_Brano scelto:_
CEDU. Negare il suicidio assistito non viola i diritti del malato

di Mariarita Cupersito –

La Corte Europea dei Diritti dell’Uomo ha stabilito che negare il suicidio assistito a un paziente che ne faccia richiesta in uno Stato dove tale pratica è vietata dalla legge non viola i diritti della persona malata, purché sia garantito l’accesso a idonee cure palliative.
Il caso su cui hanno deliberato i giudici di Strasburgo concerne il ricorso presentato da un uomo ungherese affetto da sclerosi laterale amiotrofica già avanzata, il quale, come riporta la sintesi diffusa dalla Corte, “vorrebbe poter decidere quando e come morire prima che la sua malattia raggiunga uno stadio che egli trovi intollerabile”.
In Ungheria il suicidio assistito è vietato dalla legge e chiunque prestasse assistenza a una persona a tal fine potrebbe essere perseguito penalmente, “anche se la persona morisse in un Paese dove il suicidio medicalmente assistito fosse permesso”, precisa la nota della Corte.
I giudici sottolineano la presenza di implicazioni sociali molto vaste nonché il concreto rischio di errori e abusi nella pratica della morte medicalmente assistita, puntualizzando che “nonostante una tendenza crescente verso la sua legalizzazione, la maggioranza degli Stati membri del Consiglio d’Europa continua a proibire sia il suicidio medicalmente assistito che l’eutanasia”.
Gli Stati hanno dunque “un ampio margine di discrezionalità in questo ambito” e la Corte ha ritenuto che le autorità ungheresi non abbiano fallito nella ricerca di un giusto equilibrio tra i vari interessi in gioco, non oltrepassando tale discrezionalità. 
I giudici affermano al contempo che i Paesi dovranno tener presente la necessità di modificare la legge, al fine di allineare gli ordinamenti giuridici nazionali non solo ai cambiamenti del comune sentire ma anche agli standard internazionali di etica medica in tale settore.
La Corte di Strasburgo ritiene inoltre che le cure palliative di elevata qualità, incluso l’accesso a un’efficace gestione del dolore, siano fondamentali per garantire una fine della vita dignitosa. Secondo gli esperti consultati dai giudici di Strasburgo, le cure palliative sono infatti generalmente in grado di dare sollievo ai malati che si trovino nella stessa situazione in cui versa l’uomo ungherese che ha presentato ricorso. Quest’ultimo, evidenziano infine i giudici, non ha affermato che le suddette cure non fossero state disponibili per lui.

_Righe fornite:_
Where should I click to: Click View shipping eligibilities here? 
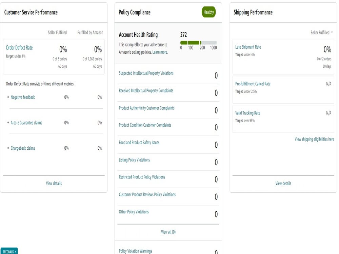pyautogui.click(x=314, y=139)
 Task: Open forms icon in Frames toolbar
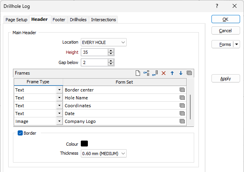click(x=189, y=73)

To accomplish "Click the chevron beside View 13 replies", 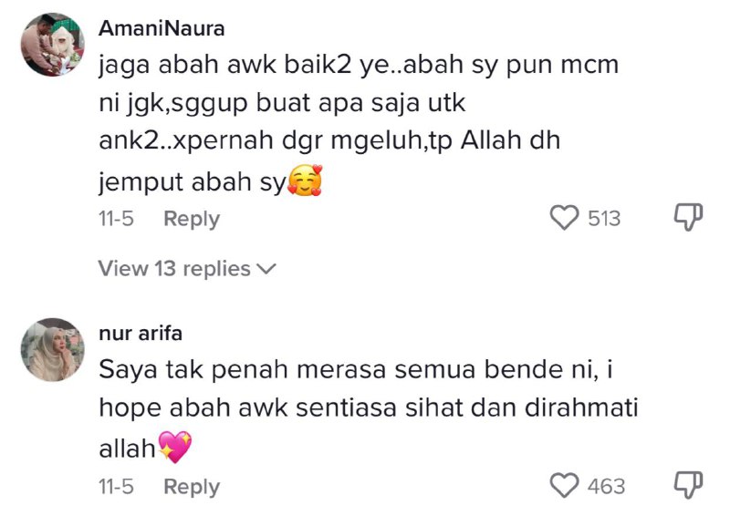I will (x=266, y=269).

_Consegna:_ Riporta fedelmente dal brano sulla sentenza della CEDU tutto ciò che va da "La Corte Europea" giù fino a "nota della Corte.". Le righe riportate non hanno alcun legame con il brano.

_Soluzione:_
La Corte Europea dei Diritti dell’Uomo ha stabilito che negare il suicidio assistito a un paziente che ne faccia richiesta in uno Stato dove tale pratica è vietata dalla legge non viola i diritti della persona malata, purché sia garantito l’accesso a idonee cure palliative.
Il caso su cui hanno deliberato i giudici di Strasburgo concerne il ricorso presentato da un uomo ungherese affetto da sclerosi laterale amiotrofica già avanzata, il quale, come riporta la sintesi diffusa dalla Corte, “vorrebbe poter decidere quando e come morire prima che la sua malattia raggiunga uno stadio che egli trovi intollerabile”.
In Ungheria il suicidio assistito è vietato dalla legge e chiunque prestasse assistenza a una persona a tal fine potrebbe essere perseguito penalmente, “anche se la persona morisse in un Paese dove il suicidio medicalmente assistito fosse permesso”, precisa la nota della Corte.